This piece was originally published at GenFKD.

You might be surprised why your credit score matters as you grow into an financially independent, fully-functioning adult.

In the recent past, the majority of Americans used credit cards on a daily basis. Today many young people are avoiding credit cards because of fears of accruing debt. Interest rates are also trending higher, which may turn off millions of millennials to the idea of opening a revolving credit account.

Still, not having an established credit history can come back to haunt you as you grow older. In the world of credit, each of us has a number attached to us, known as a credit score. The most commonly used score in the US is the FICO score. That number is used by many companies to determine your creditworthiness.
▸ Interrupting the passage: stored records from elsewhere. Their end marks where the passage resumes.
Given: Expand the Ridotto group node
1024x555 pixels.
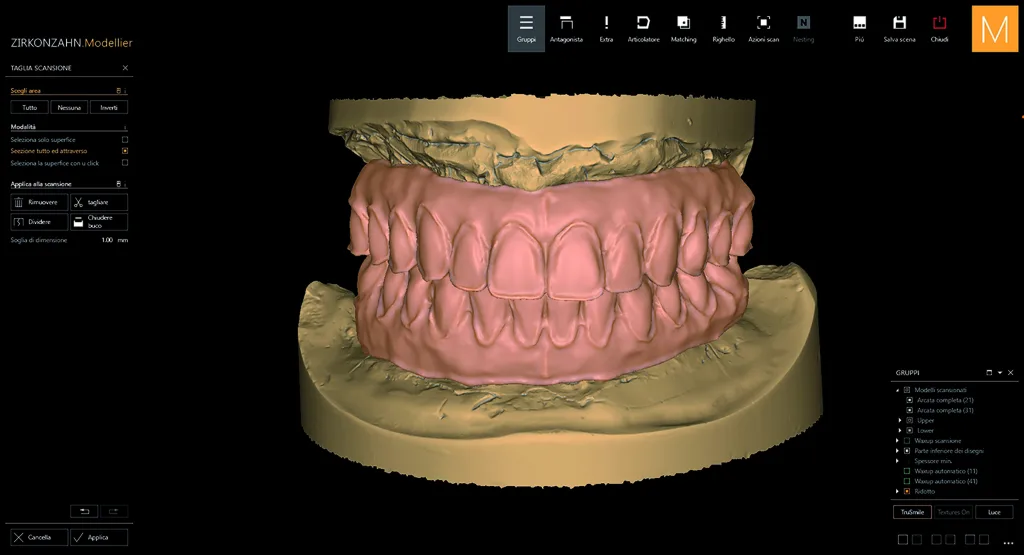Looking at the screenshot, I should pyautogui.click(x=897, y=491).
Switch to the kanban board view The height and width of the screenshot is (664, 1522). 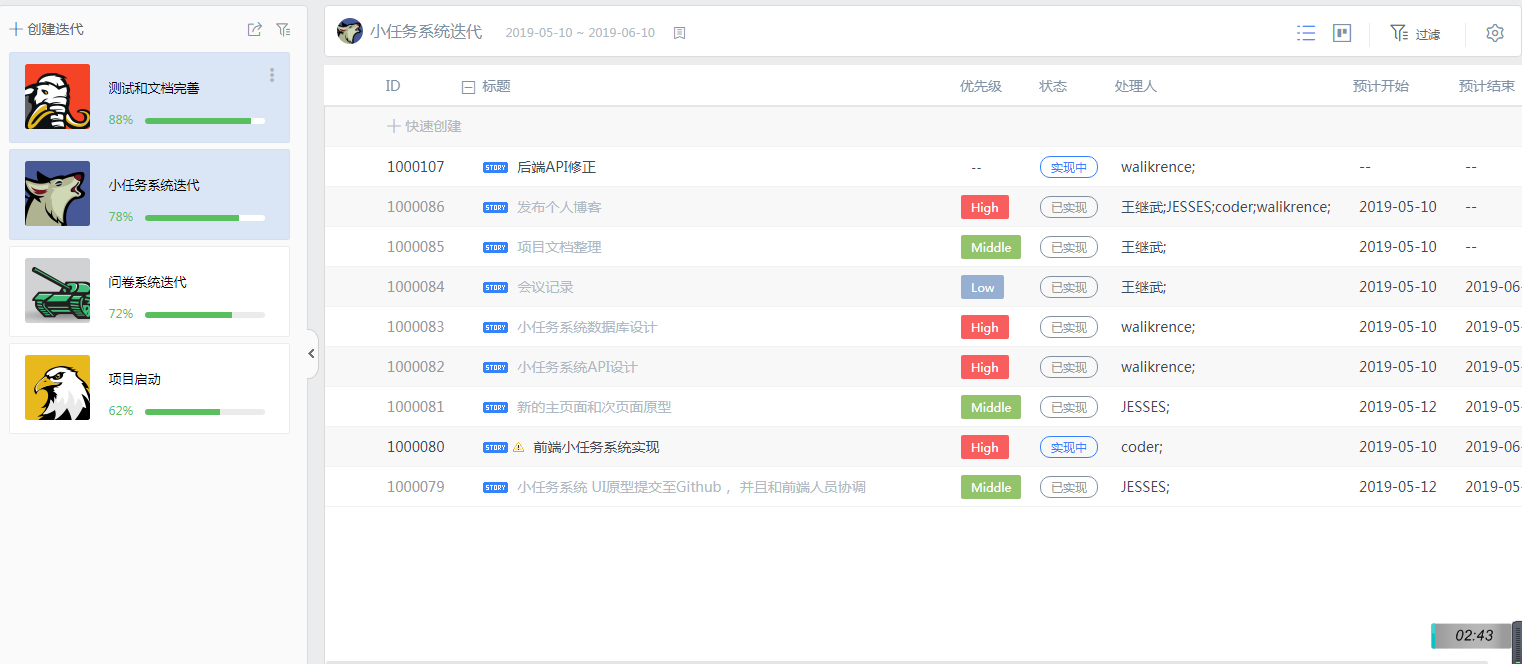1342,33
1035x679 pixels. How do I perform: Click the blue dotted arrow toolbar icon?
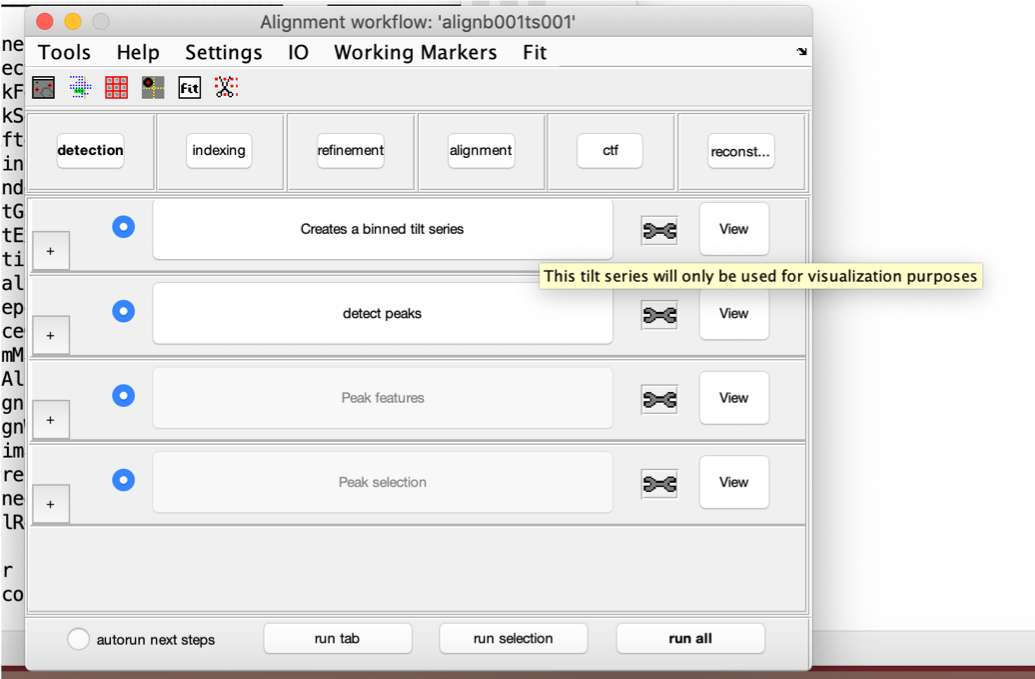(80, 88)
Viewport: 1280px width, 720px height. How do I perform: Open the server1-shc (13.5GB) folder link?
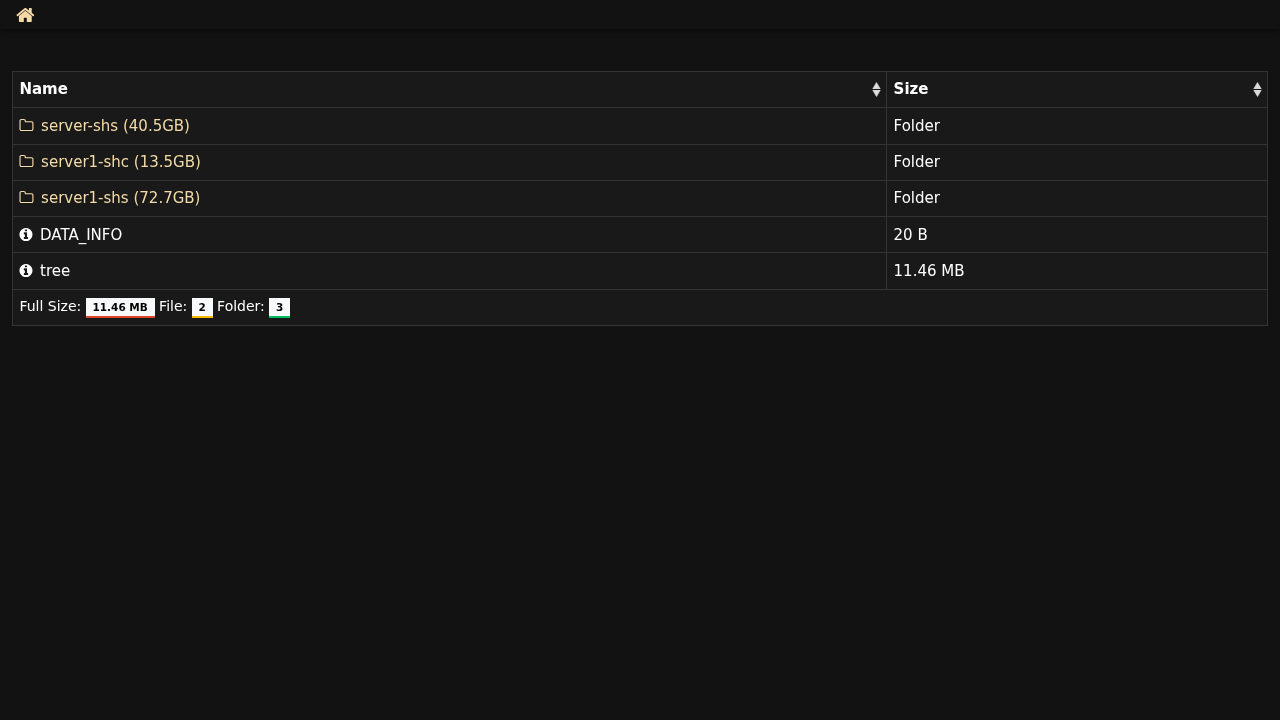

While many factors go into your credit score, the most important one is payment history: Did you pay your bills on time, or did you open a store credit card and forget about it? Avoiding your credit card bills for a few months can be a black eye on your credit score, and it can take up to seven years of stellar payment behavior to fix your credit.

You might be thinking: so what if my FICO score is garbage? In reality, having a low FICO score can seriously harm you in ways that you’ve never imagined.

Literally everyone uses your FICO score to size you up. This score is almost like a quantitative measure of your reputation. Imagine if you could know if a person was dependable through some sort of measurement. That’s exactly what lenders do with a FICO score.

If you plan on being a normal adult and doing thing like renting an apartment or buying a car, if you have a bad credit score, you’ll be seen as a credit risk and pay sky-high interest rates. Even potential employers often request credit reports before hiring you.

Credit scores fall in a range of 350-850, while anything above a 700 is considered good to excellent.There are also other two other major companies in the same business of issuing credit ratings, and those scores can differ.

If you’re young, be mindful that it takes a while to build credit. Open a credit card and pay on time. Don’t open too many at a time because that lowers your score as well. Build a solid credit history, it will save you a fortune in the long run in interest charges, and help you live life to the fullest.